Here are the results of the redraft so far, with their original draft position in parentheses:
1st Overall: Patrick Kane, Chicago Blackhawks (1)
2nd Overall: Jamie Benn, Philadelphia Flyers (129)
3rd Overall: P.K. Subban, Phoenix Coyotes (43)
4th Overall: Logan Couture, Los Angeles Kings (9)
5th Overall: Max Pacioretty, Washington Capitals (22)
6th Overall: Jakub Voracek, Edmonton Oilers (7)
7th Overall: Ryan McDonagh, Columbus Blue Jackets (12)
Three different Montreal Canadiens draft picks have now moved up into our top-ten, with McDonagh joining Subban and Pacioretty. Amazingly none of the three are still with the team, and McDonagh didn’t even really get a chance. After his selection as the fourth defenseman off the board in 2007, McDonagh followed through on his commitment to attend the University of Wisconsin and immediately became a full-time player for the school as a defensive stalwart. After his sophomore season ended however his draft rights were included in a trade to acquire Scott Gomez from the New York Rangers, as the Canadiens were desperately looking for help at the center position. Gomez had just recorded 138 points over two years with the Rangers but was still owed quite a hefty salary. He would fall off the proverbial cliff in Montreal, scoring just 20 goals and 108 points in three seasons and ending up with a buyout in 2013.
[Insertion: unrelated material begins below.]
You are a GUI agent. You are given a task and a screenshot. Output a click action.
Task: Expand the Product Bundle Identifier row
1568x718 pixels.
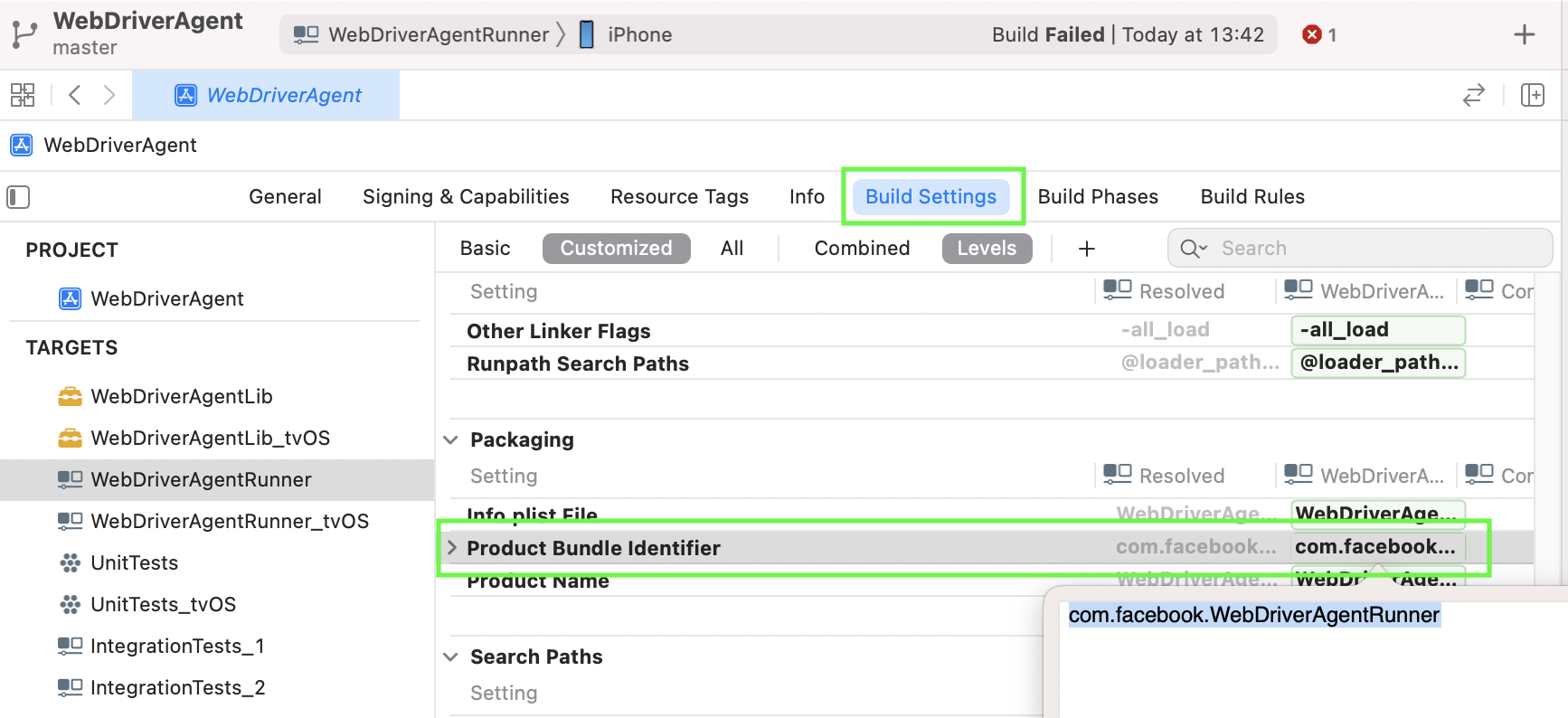coord(452,548)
McDonagh meanwhile quickly became a household name in New York, eventually ascending to the captaincy in 2014 after participating in the Olympics with Team USA. His presence as one of the premier two-way defensemen in the league was rarely questioned through the years with the Rangers, especially in the postseason where he suited up 96 times. In 2018 with McDonagh getting closer to unrestricted free agency and the Rangers starting the process of a rebuild he was flipped to the Tampa Bay Lightning where he set a new career-high with 46 points in 2018-19.
The 30-year old defenseman’s 287 regular season points put him behind only Subban among 2007 drafted defensemen (and 14th overall), while his leadership qualities and solid presence in the defensive zone continue to make him an extremely valuable player. His place at No. 7 comes as no surprise and the Blue Jackets certainly would have welcomed him to the organization if given the chance.
In hindsight, the team selecting after Columbus likely should have taken McDonagh instead. The Boston Bruins came up to the podium in 2007 with the eighth overall pick, and with it decided to select star WHL center Zach Hamill. Ranked ninth among all North American skaters by NHL Central Scouting, Hamill was coming off a 93-point season with the Everett Silvertips, breaking several franchise records and leading the entire WHL. Unfortunately, that’s really where his playing career peaked.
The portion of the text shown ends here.